Quoted passage →
-=-=-=-=-
Those mining tragedies follow the Mount Polley mining disaster in August of 2014. A dam at Imperial Metals’ gold and copper mine in British Columbia gave way, spilling billions of gallons of mining waste in what was called the worst environmental mining disaster in Canadian history. 

Three days later, 1200 miles south at the Buena Vista mine in Sonora, Mexico, 10 million gallons of mining acid spilled into the Bacanuchi River, shutting down drinking water supplies, closing schools, and affecting an estimated 800,000 people.

In each of these cases, dams holding back tailing ponds collapsed—gushing toxic mining sludge and other waste into the surrounding areas.

Mining companies promised it wouldn’t happen—that a modern mine with advanced technology could be engineered to withstand the inherent dangers of mining in perpetuity.

But modern mines can and do fail. This one failed after only 43 years. The Samarco mine failed after only 42 years. The Mount Polley mine in Canada failed after only 17 years. And the Buena Vista mine in Mexico failed while under construction.

According to Vale, the Corrego do Feijao dam’s safety rating was “in accordance with the world’s best practices” and exceeded safety standards in Brazil. The dam—built in 1976 and bought by Vale in 2001—was inspected and certified as safe in both June and September 2018. It was in the process of being decommissioned.
-=-=-=-=-
Information shown →
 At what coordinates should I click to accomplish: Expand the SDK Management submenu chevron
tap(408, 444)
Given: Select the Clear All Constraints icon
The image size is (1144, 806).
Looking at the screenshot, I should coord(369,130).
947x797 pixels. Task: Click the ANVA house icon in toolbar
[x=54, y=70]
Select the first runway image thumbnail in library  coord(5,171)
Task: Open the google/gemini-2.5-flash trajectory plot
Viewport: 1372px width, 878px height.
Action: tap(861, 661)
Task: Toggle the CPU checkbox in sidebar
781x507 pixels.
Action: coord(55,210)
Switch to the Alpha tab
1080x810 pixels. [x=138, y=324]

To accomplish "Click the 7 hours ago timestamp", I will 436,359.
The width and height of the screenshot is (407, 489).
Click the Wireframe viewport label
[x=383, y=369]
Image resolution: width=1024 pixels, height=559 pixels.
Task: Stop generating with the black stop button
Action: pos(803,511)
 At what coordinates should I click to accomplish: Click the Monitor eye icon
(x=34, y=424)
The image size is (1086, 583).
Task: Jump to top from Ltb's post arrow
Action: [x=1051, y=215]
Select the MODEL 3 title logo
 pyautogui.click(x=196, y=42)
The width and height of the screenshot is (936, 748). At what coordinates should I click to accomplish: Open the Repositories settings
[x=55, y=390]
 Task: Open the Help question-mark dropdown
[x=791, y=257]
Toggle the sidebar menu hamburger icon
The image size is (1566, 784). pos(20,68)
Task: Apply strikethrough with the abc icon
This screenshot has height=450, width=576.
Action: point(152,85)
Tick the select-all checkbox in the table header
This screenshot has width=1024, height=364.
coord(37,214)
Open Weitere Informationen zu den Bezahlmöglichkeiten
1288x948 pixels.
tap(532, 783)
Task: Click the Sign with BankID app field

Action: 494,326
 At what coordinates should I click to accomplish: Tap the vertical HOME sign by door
-=-=-=-=-
Exercise tasks →
[A] Answer these questions using the text on mine dam failures:
(i) How many gallons of mining acid spilled into the Bacanuchi River?
(ii) After how many years did the Mount Polley mine in Canada fail?
(iii) In what year did Vale buy the Corrego do Feijao dam?
[B] Reproduce the part of the text on mine dam failures starting at "Those mining tragedies" and ending at "estimated 800,000 people.".

Solved problems →
[A]
(i) 10 million gallons
(ii) 17 years
(iii) 2001

[B]
Those mining tragedies follow the Mount Polley mining disaster in August of 2014. A dam at Imperial Metals’ gold and copper mine in British Columbia gave way, spilling billions of gallons of mining waste in what was called the worst environmental mining disaster in Canadian history. 

Three days later, 1200 miles south at the Buena Vista mine in Sonora, Mexico, 10 million gallons of mining acid spilled into the Bacanuchi River, shutting down drinking water supplies, closing schools, and affecting an estimated 800,000 people.